—Amy, Saratoga Springs, New York
Drinking too much water carries the risk of hyponatremia. This condition occurs when the amount of sodium in your blood is much lower than normal, causing the cells in your body to swell. Hyponatremia can be fatal if the cellular swelling occurs in your brain.
A student’s story
Years ago I saw a student who complained of lightheadedness, dizziness, fatigue, and headaches. She told me that she was sleeping well, eating a balanced diet, exercising, and drinking plenty of water. When I asked how much water, she said she carried a liter water bottle and was filling it at least five times a day.
I suggested that maybe she should try backing down to 1–2 liters a day. When she did, her symptoms improved greatly. This suggests that she could have been hyponatremic.
How much water should I drink every day?
The right amount of water is the amount that your thirst dictates. My suggestion: Drink when thirsty. You’ll need to drink more if you’re exercising, have a fever, if it’s hot out, etc.
If you go hours between urinating or your urine is very dark and strong, you probably aren’t drinking enough. The average person going through their day at school probably needs to drink a liter or two a day.
Inadequate hydration can contribute to, or aggravate, some illnesses and conditions. For example, the Mayo Clinic recommends drinking plenty of water to help ease urinary tract infections and (of course) heatstroke. And certainly water is better for us than soda.
What about the “EIGHT glasses a day” rule?
If you’re looking to kill a few hours, try searching online for “eight glasses of water a day.” This is a health advice meme that has been widely circulated for a number of years and yet has essentially no good evidence to support it.

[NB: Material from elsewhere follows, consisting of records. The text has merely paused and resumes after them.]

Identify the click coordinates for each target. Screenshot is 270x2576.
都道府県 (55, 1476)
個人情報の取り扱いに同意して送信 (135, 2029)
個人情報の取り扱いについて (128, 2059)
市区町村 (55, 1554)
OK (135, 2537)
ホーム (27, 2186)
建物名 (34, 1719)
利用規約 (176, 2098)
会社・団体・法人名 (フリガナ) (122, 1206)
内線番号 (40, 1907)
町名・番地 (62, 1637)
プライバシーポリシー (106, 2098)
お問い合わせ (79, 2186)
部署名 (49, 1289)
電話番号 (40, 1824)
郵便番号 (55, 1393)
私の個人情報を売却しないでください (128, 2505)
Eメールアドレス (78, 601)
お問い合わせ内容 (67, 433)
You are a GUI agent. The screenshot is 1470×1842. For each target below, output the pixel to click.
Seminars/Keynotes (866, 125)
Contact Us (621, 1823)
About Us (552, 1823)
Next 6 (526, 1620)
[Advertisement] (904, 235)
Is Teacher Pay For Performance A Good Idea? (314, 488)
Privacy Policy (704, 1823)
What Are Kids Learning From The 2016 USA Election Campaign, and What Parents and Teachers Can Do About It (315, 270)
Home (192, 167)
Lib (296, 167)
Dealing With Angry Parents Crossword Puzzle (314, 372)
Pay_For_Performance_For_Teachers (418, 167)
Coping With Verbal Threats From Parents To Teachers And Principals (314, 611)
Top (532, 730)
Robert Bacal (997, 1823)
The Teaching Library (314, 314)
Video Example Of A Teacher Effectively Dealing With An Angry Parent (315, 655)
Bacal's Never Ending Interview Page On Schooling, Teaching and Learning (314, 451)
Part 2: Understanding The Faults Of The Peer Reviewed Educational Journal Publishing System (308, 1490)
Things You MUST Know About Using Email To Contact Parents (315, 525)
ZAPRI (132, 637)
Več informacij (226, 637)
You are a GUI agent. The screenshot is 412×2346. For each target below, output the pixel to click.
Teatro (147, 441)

The “rule” reflects the marketing goals of the bottled water industry, not scientific findings. Eight glasses a day “is not only nonsense, but is thoroughly debunked nonsense,” according to an editorial in the prestigious journal BMJ (2011).
The water advice topic is actually a great leaping-off point for a discussion about health advice in general. Is it just me or is the world full of people wanting to tell us what to do? OK, I’m guilty as charged, but we do mean well. The question is: How are you supposed to navigate all this guidance? To start, I’d recommend responding by saying: “That’s interesting. I’d like to see the evidence for that.”
So, can drinking too much water be dangerous? Yes, and so can following well-meaning health advice passed from person to person without investigating the evidence basis. Life is complicated. Isn’t it wonderful?